I have used the code above to set a baseline for how negative I was over the past 12 months and found that I had not posted enough to set a decent baseline, so I used my entire social media history rather than the past 12 months instead. From that base line I found the following results grouped by medium:

  • On Twitter I found my median sentiment was 0.752673924 and mean sentiment was 0.572312586.
  • On Facebook I found my median sentiment was 0.997742295 and mean sentiment was 0.867793107.
  • On Reddit I found my median sentiment was 0.702302575 and mean sentiment was 0.569304293.

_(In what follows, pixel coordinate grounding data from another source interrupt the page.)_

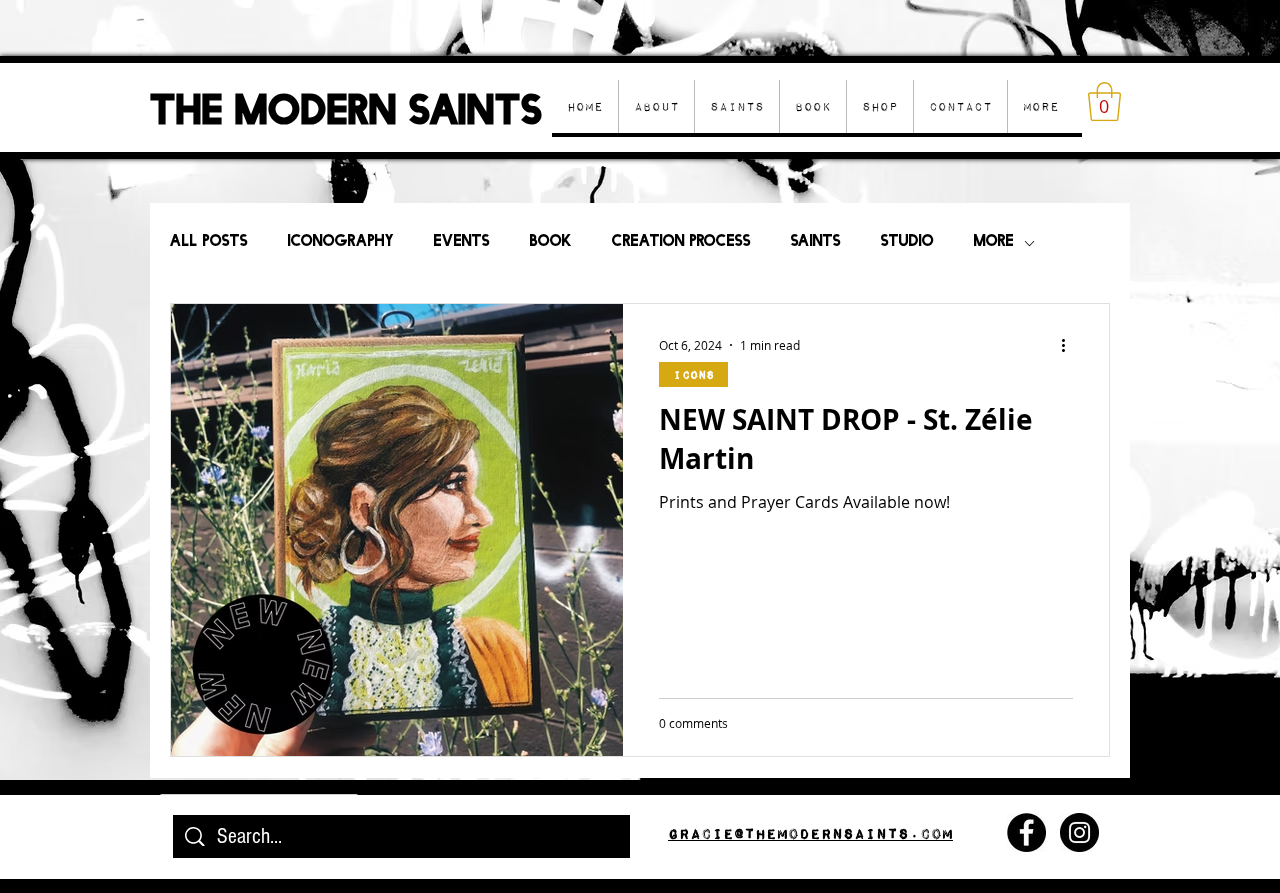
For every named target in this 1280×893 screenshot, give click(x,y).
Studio (907, 242)
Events (462, 242)
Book (551, 242)
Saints (816, 242)
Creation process (681, 242)
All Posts (209, 242)
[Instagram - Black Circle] (1079, 832)
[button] (879, 106)
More (994, 242)
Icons (693, 374)
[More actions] (1070, 345)
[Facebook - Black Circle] (1026, 832)
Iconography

This baseline shows that I am much more positive on Facebook than the other two mediums, looking into this further I can see that it has been skewed by me saying “Happy Birthday” to my friends on their birthdays which generally has a 0.99 sentiment. These sort of comments take up a large portion of the comments I make on Facebook so if I continue that trend, the baseline will still be accurate when I look again in a years time.

Reddit and Twitter have similar numbers, but I generally post about different things on each of those mediums. I use Twitter to complain about services that I am consuming and sometimes I will tweet about technical things. On Reddit, I generally am on sport subreddits talking about my favourite teams in ice hockey (The Flyers), and in rugby (The Highlanders). I am active in game day threads in sports, where sentiment is easily detected if I am commenting about something like a bad pass, or an amazing play.

All of the numbers are higher than I would have estimated to begin with, which doesn’t leave me much room to grow - especially on Facebook. I am looking forward to at least attempting to improve my demeanor and be a more positive person in general.

I will check back in on this in 12 months time to see if I have made any progress being positive.